🚀 distilgpt2-tiny-conversational
This is a fine - tuned version of distilgpt2 on a parsed version of Wizard of Wikipedia. It uses the Persona alpha/beta framework and is designed for use with ai-msgbot. This model achieves a loss of 2.2461 on the evaluation set.
✨ Features
- It is a basic dialogue model for conversation and can be used as a chatbot.
- Check out a simple demo here
📦 Installation
No installation steps are provided in the original document, so this section is skipped.
💻 Usage Examples
Basic Usage
You can use the provided widget examples to interact with the model. Here are some examples:
I know you're tired, but can we go for another walk this evening?
person beta:
Have you done anything exciting lately?
person beta:
hey - do you have a favorite grocery store around here?
person beta:
Can you take me for dinner somewhere nice this time?
person beta:
What's your favorite form of social media?
person beta:
Hi, how are you?
person beta:
I am the best; my sister is the worst. What am I?
person beta:
What do you call an alligator who's just had surgery to remove his left arm?
person beta:
A man walks into a bar and asks for a drink. The bartender asks for $10, and he pays him $1. What did he pay him with?
person beta:
What did I say was in the mailbox when it was actually in the cabinet?
person beta:
My friend says that she knows every language, but she doesn't speak any of them.. what's wrong with her?
person beta:
Inference Parameters
The following parameters are used for inference:
Parameter |
Value |
min_length |
2 |
max_length |
64 |
length_penalty |
0.7 |
no_repeat_ngram_size |
2 |
do_sample |
True |
top_p |
0.95 |
top_k |
20 |
temperature |
0.3 |
repetition_penalty |
3.5 |
📚 Documentation
Intended Uses & Limitations
- It is designed for integrating with this repo: ai-msgbot
- The model generates whole conversations between two entities,
person alpha
and person beta
. These entity names are used functionally as custom <bos>
tokens to extract when one response ends and another begins.

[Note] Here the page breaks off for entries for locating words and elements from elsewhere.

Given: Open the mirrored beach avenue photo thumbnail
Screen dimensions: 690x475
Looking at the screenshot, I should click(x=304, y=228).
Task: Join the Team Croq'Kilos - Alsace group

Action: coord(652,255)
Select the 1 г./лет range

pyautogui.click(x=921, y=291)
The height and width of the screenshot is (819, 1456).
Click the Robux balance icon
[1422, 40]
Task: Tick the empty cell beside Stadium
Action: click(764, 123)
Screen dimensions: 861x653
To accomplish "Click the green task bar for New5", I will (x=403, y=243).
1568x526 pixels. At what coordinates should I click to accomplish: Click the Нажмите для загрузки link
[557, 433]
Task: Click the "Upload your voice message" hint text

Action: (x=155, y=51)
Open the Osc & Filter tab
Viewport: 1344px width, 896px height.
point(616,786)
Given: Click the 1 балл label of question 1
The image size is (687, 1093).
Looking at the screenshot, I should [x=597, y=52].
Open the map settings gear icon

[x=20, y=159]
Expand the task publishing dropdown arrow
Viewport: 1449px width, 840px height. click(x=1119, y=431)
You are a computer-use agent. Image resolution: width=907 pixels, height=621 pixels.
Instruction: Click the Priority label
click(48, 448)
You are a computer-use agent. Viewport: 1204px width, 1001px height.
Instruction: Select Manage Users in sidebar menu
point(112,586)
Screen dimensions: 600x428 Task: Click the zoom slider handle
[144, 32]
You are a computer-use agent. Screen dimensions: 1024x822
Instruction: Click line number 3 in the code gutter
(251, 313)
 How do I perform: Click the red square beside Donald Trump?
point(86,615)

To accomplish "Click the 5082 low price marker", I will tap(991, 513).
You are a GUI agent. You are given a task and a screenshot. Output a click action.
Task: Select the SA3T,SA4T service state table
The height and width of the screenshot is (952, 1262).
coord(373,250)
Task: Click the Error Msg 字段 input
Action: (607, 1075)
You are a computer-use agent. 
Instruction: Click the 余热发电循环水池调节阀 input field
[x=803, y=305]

Training and Evaluation Data
Training Procedure
- It uses deepspeed + huggingface trainer. An example notebook is in ai-msgbot
Training Hyperparameters
The following hyperparameters were used during training:
- learning_rate: 2e - 05
- train_batch_size: 32
- eval_batch_size: 32
- seed: 42
- distributed_type: multi - GPU
- gradient_accumulation_steps: 4
- total_train_batch_size: 128
- optimizer: Adam with betas=(0.9,0.999) and epsilon = 1e - 08
- lr_scheduler_type: cosine
- lr_scheduler_warmup_ratio: 0.05
- num_epochs: 30
Training Results
Training Loss |
Epoch |
Step |
Validation Loss |
No log |
1.0 |
418 |
2.7793 |
2.9952 |
2.0 |
836 |
2.6914 |
2.7684 |
3.0 |
1254 |
2.6348 |
2.685 |
4.0 |
1672 |
2.5938 |
2.6243 |
5.0 |
2090 |
2.5625 |
2.5816 |
6.0 |
2508 |
2.5332 |
2.5816 |
7.0 |
2926 |
2.5098 |
2.545 |
8.0 |
3344 |
2.4902 |
2.5083 |
9.0 |
3762 |
2.4707 |
2.4793 |
10.0 |
4180 |
2.4551 |
2.4531 |
11.0 |
4598 |
2.4395 |
2.4269 |
12.0 |
5016 |
2.4238 |
2.4269 |
13.0 |
5434 |
2.4102 |
2.4051 |
14.0 |
5852 |
2.3945 |
2.3777 |
15.0 |
6270 |
2.3848 |
2.3603 |
16.0 |
6688 |
2.3711 |
2.3394 |
17.0 |
7106 |
2.3613 |
2.3206 |
18.0 |
7524 |
2.3516 |
2.3206 |
19.0 |
7942 |
2.3398 |
2.3026 |
20.0 |
8360 |
2.3301 |
2.2823 |
21.0 |
8778 |
2.3203 |
2.2669 |
22.0 |
9196 |
2.3105 |
2.2493 |
23.0 |
9614 |
2.3027 |
2.2334 |
24.0 |
10032 |
2.2930 |
2.2334 |
25.0 |
10450 |
2.2852 |
2.2194 |
26.0 |
10868 |
2.2754 |
2.2014 |
27.0 |
11286 |
2.2695 |
2.1868 |
28.0 |
11704 |
2.2598 |
2.171 |
29.0 |
12122 |
2.2539 |
2.1597 |
30.0 |
12540 |
2.2461 |
Framework Versions
- Transformers 4.16.1
- Pytorch 1.10.0+cu111
- Tokenizers 0.11.0
📄 License
This project is licensed under the Apache - 2.0 license.